NotuDocs vs Mentalyc: Template-First vs AI-Generated Therapy Notes

NotuDocs vs Mentalyc: Template-First vs AI-Generated Therapy Notes

A side-by-side comparison of NotuDocs and Mentalyc for therapists evaluating AI documentation tools. Covers accuracy, hallucination risk, pricing, privacy, workflow, and language support so you can make an informed choice.

If you are researching AI tools for therapy notes, you have probably come across both NotuDocs and Mentalyc. They are solving the same surface-level problem (documentation takes too long) but doing it in fundamentally different ways.

This comparison breaks down both approaches honestly. There are tradeoffs on both sides, and the right choice depends on what you actually value in your documentation workflow.

How Each Tool Works

Understanding the underlying approach matters more than comparing feature checklists. The architectural difference between these two tools determines most of the downstream differences in accuracy, privacy, and workflow fit.

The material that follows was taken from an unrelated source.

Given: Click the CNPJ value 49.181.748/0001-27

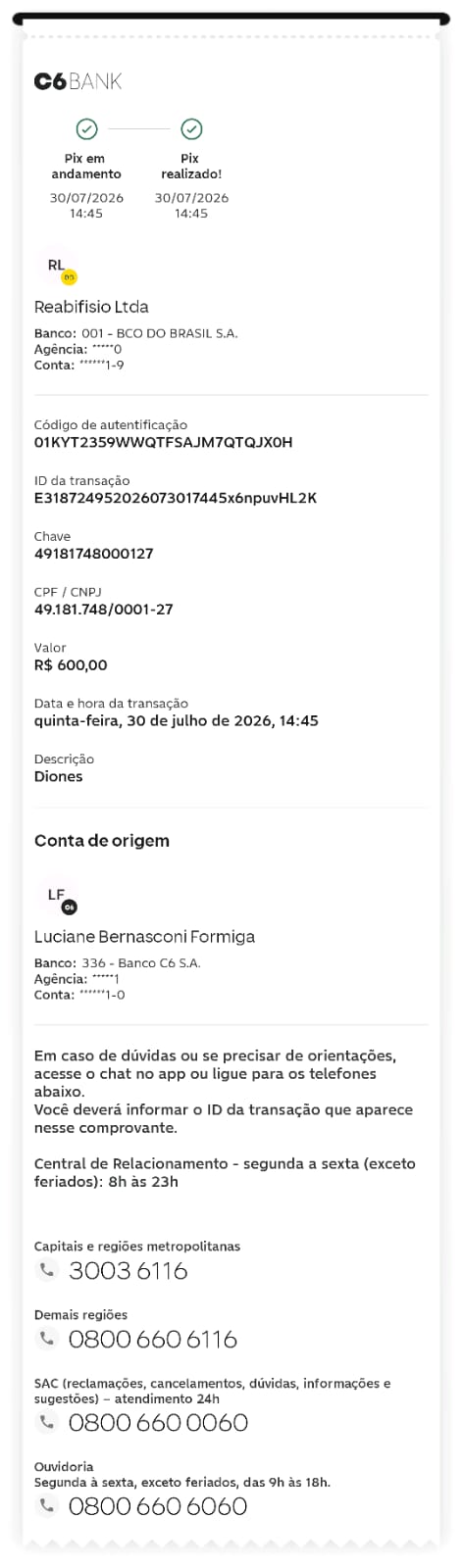Looking at the screenshot, I should click(x=103, y=610).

Mentalyc: Session Recording and AI Generation

Mentalyc is built around session recording. You record the therapy session (with client consent), and the tool transcribes the audio and uses that transcript to generate a structured therapy note. The goal is maximum automation: you record, the AI writes.

This is genuinely convenient for therapists who want to minimize post-session work. Mentalyc supports common note formats (SOAP, DAP, BIRP) and lets you edit the generated output before finalizing.

The tradeoff is that the AI has to make decisions. When the transcript is ambiguous, or when a required section of the note template has no direct counterpart in what was said, the model fills in the gap with something plausible. This is where generative AI documentation carries inherent risk.

NotuDocs: Template-First Extraction

NotuDocs works differently. You define the template (your structure, your fields, your clinical language), write brief post-session notes in your own words, and the AI fills the template placeholders using only what you provided.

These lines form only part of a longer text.